*** AVAILABLE DATA

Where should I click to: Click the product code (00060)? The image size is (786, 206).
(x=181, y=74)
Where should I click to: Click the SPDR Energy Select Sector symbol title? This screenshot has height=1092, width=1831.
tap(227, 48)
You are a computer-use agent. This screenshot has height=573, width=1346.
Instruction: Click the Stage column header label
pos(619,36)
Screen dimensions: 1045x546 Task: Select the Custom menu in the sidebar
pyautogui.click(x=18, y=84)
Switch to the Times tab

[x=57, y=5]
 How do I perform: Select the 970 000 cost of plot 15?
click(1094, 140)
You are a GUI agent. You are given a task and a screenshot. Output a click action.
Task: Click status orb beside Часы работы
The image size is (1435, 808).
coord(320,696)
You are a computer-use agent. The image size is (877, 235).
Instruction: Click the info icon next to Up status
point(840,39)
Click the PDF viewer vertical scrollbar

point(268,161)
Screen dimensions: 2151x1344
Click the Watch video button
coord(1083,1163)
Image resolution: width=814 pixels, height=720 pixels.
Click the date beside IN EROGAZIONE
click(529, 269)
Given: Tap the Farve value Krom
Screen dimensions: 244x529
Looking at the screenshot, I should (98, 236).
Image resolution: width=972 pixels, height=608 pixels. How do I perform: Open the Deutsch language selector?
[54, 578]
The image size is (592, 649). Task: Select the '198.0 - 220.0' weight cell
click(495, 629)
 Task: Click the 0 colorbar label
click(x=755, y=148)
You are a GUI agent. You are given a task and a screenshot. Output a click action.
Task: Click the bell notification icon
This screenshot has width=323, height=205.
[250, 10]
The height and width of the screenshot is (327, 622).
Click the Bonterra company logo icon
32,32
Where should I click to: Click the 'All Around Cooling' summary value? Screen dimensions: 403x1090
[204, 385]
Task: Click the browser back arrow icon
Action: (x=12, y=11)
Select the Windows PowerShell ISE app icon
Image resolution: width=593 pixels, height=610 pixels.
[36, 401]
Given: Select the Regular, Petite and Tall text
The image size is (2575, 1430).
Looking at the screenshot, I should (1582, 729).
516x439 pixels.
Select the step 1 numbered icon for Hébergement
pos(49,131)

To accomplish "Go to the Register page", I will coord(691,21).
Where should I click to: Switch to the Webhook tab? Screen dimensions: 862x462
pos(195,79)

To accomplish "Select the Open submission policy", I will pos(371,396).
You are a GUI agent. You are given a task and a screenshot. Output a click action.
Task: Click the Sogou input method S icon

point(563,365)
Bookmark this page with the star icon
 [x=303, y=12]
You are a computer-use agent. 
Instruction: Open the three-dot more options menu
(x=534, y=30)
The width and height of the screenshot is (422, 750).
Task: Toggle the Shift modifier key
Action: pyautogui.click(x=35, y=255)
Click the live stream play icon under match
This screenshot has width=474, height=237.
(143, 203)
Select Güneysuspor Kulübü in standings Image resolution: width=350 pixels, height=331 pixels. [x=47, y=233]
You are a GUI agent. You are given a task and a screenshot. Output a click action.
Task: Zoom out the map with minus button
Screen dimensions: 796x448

******

Each line of the data must be retyped exactly.

OUTPUT FOR THIS TASK –
Where should I click to: Click the product code (00060)? The image size is (786, 206).
(x=181, y=74)
Where should I click to: Click the SPDR Energy Select Sector symbol title? This screenshot has height=1092, width=1831.
tap(227, 48)
You are a computer-use agent. This screenshot has height=573, width=1346.
Instruction: Click the Stage column header label
pos(619,36)
Screen dimensions: 1045x546 Task: Select the Custom menu in the sidebar
pyautogui.click(x=18, y=84)
Switch to the Times tab

[x=57, y=5]
 How do I perform: Select the 970 000 cost of plot 15?
click(1094, 140)
You are a GUI agent. You are given a task and a screenshot. Output a click action.
Task: Click status orb beside Часы работы
The image size is (1435, 808).
coord(320,696)
You are a computer-use agent. The image size is (877, 235).
Instruction: Click the info icon next to Up status
point(840,39)
Click the PDF viewer vertical scrollbar

point(268,161)
Screen dimensions: 2151x1344
Click the Watch video button
coord(1083,1163)
Image resolution: width=814 pixels, height=720 pixels.
Click the date beside IN EROGAZIONE
click(529, 269)
Given: Tap the Farve value Krom
Screen dimensions: 244x529
Looking at the screenshot, I should (98, 236).
Image resolution: width=972 pixels, height=608 pixels. How do I perform: Open the Deutsch language selector?
[54, 578]
The image size is (592, 649). Task: Select the '198.0 - 220.0' weight cell
click(495, 629)
 Task: Click the 0 colorbar label
click(x=755, y=148)
You are a GUI agent. You are given a task and a screenshot. Output a click action.
Task: Click the bell notification icon
This screenshot has width=323, height=205.
[250, 10]
The height and width of the screenshot is (327, 622).
Click the Bonterra company logo icon
32,32
Where should I click to: Click the 'All Around Cooling' summary value? Screen dimensions: 403x1090
[204, 385]
Task: Click the browser back arrow icon
Action: (x=12, y=11)
Select the Windows PowerShell ISE app icon
Image resolution: width=593 pixels, height=610 pixels.
[36, 401]
Given: Select the Regular, Petite and Tall text
The image size is (2575, 1430).
Looking at the screenshot, I should (1582, 729).
516x439 pixels.
Select the step 1 numbered icon for Hébergement
pos(49,131)

To accomplish "Go to the Register page", I will coord(691,21).
Where should I click to: Switch to the Webhook tab? Screen dimensions: 862x462
pos(195,79)

To accomplish "Select the Open submission policy", I will pos(371,396).
You are a GUI agent. You are given a task and a screenshot. Output a click action.
Task: Click the Sogou input method S icon

point(563,365)
Bookmark this page with the star icon
 [x=303, y=12]
You are a computer-use agent. 
Instruction: Open the three-dot more options menu
(x=534, y=30)
The width and height of the screenshot is (422, 750).
Task: Toggle the Shift modifier key
Action: pyautogui.click(x=35, y=255)
Click the live stream play icon under match
This screenshot has width=474, height=237.
(143, 203)
Select Güneysuspor Kulübü in standings Image resolution: width=350 pixels, height=331 pixels. [x=47, y=233]
You are a GUI agent. You are given a task and a screenshot. Output a click action.
Task: Zoom out the map with minus button
Screen dimensions: 796x448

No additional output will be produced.